“He’s one of my most conservative friends,” said Lisa Blatt, a lawyer who has known Mr. Conway for six years. “He hasn’t changed that much to me since before Trump was even a candidate.”
With his Clinton-era background, Mr. Conway understands how volatile political climates work. Now at the white-shoe law firm Wachtell, Lipton, Rosen & Katz, he may have a better understanding than most of the political maelstrom that faces the White House legal team, especially as midterm elections approach. But he has in recent years focused on securities and antitrust cases, not criminal or campaign-finance law.
“George would be spectacularly qualified to give legal advice to just about anyone on any topic,” Mr. Grundfest said. Asked whether Mr. Conway’s experience in Washington suited the president’s current needs, Mr. Grundfest said, “My neighbor has a poodle smarter than some of the people on Trump’s legal team.”
(Mr. Grundfest stressed that he had picked an intelligent dog breed.)
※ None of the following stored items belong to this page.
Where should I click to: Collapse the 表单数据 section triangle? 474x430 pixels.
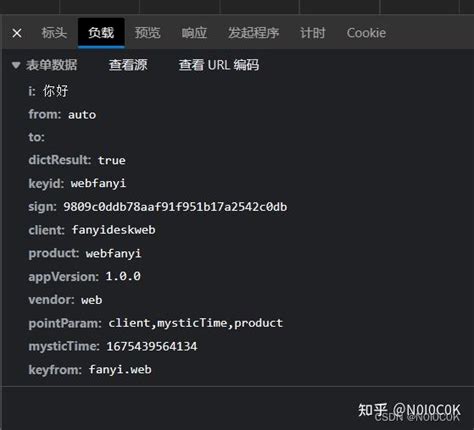[16, 65]
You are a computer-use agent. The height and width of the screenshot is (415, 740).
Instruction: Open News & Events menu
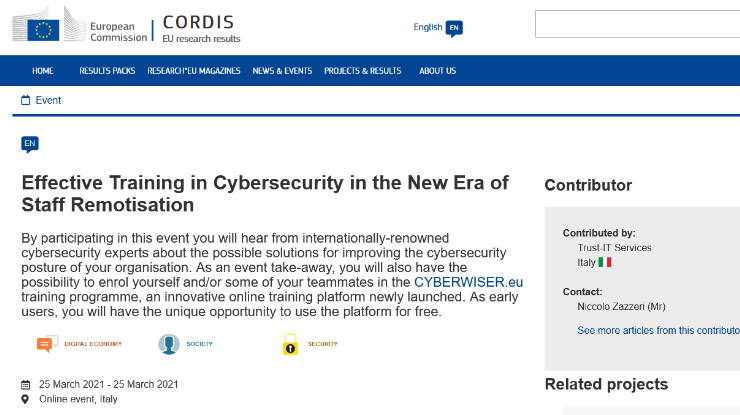pyautogui.click(x=282, y=71)
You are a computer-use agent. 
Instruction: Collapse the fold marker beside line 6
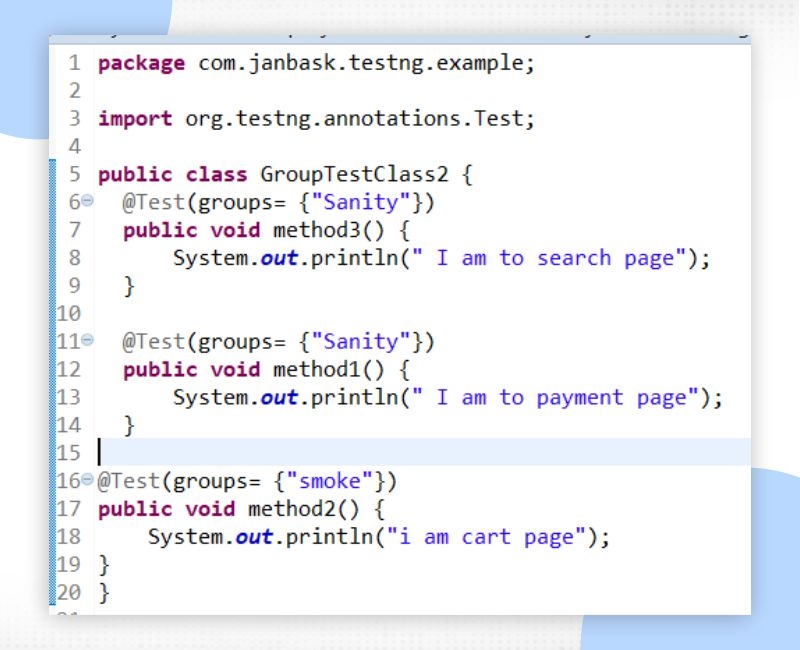pos(87,203)
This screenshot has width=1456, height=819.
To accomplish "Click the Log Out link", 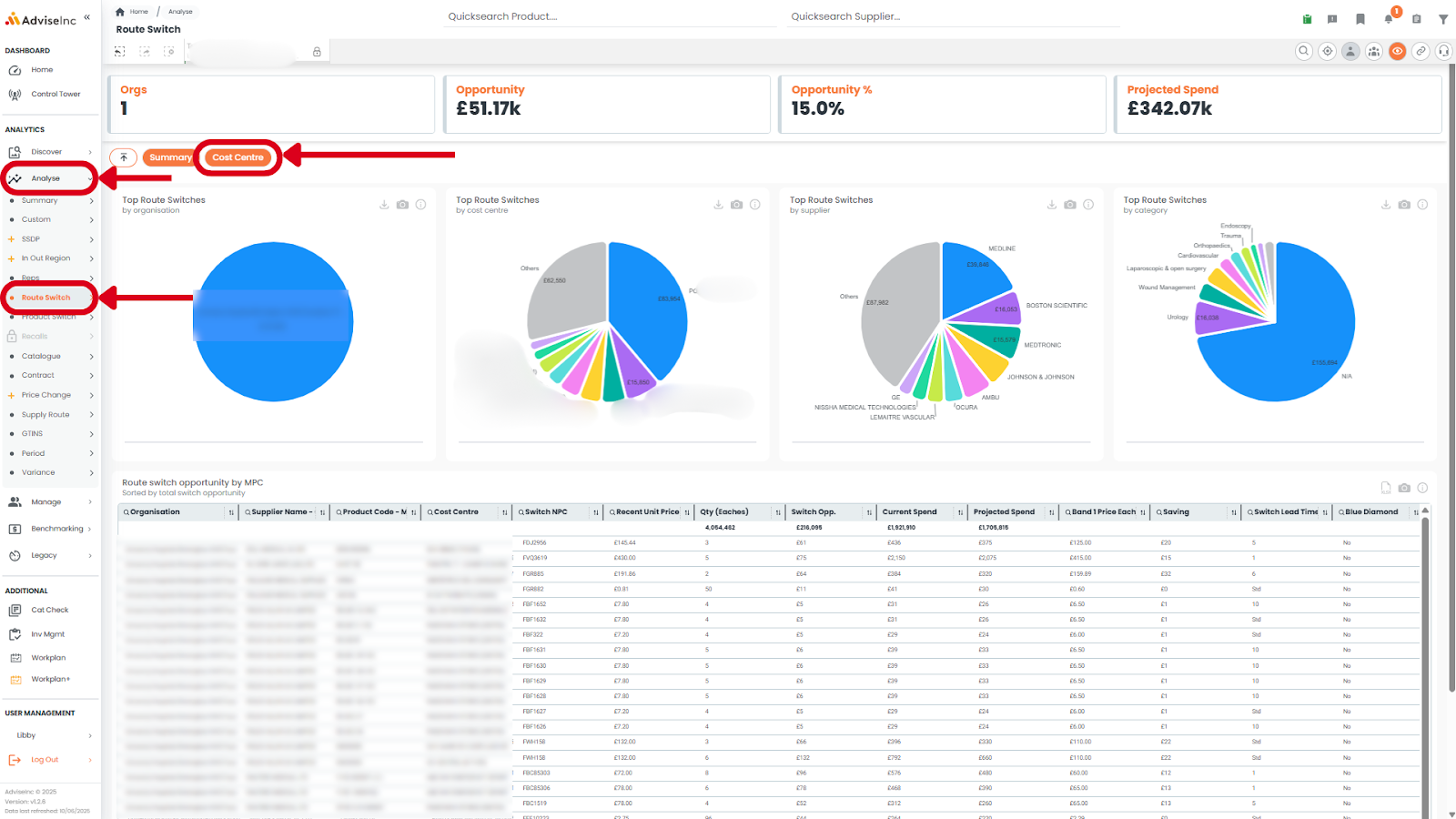I will (45, 760).
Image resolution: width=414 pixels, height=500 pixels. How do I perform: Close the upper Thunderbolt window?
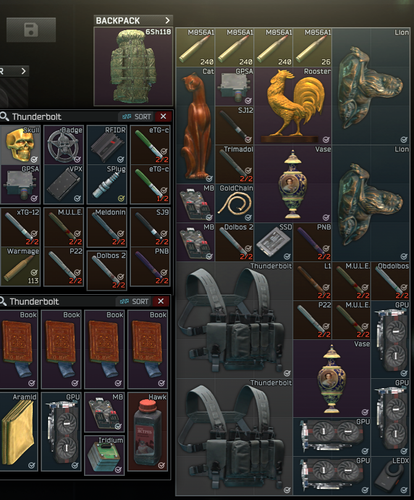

Still, David Lat, a friend and founder of the legal news website Above the Law, said in an email that Mr. Conway “has a practical understanding of what it’s like to be walking the legal tightrope while in the public spotlight.” At the dawn of the Trump administration, Mr. Conway took himself out of the running to lead the Justice Department’s civil division, citing family considerations.
Mr. Conway said in a statement last year that it was “not the right time for me to leave the private sector and take on a new role in the federal government.” He added, “Kellyanne and I continue to support the president and his administration, and I look forward to doing so in whatever way I can from outside the government.”
In the months since, the Conways have appeared to adjust to life in Washington, though they are hardly glued to each other’s side. During the weekend of the White House Correspondents’ Association dinner, for instance, Ms. Conway attended a dinner hosted by David Bradley, the founder of Atlantic Media, solo. She later joined Mr. Conway at a party at the British Embassy.
Mr. Conway’s tendency to share opinions critical of the Trump administration has warranted more attention than his movements in Washington, but he has offered little hint about whether it suggests a deeper political discord. In an interview last year with The Washington Post, Mr. Conway described himself as having “contrarian tendencies” and a willingness to subvert expectations.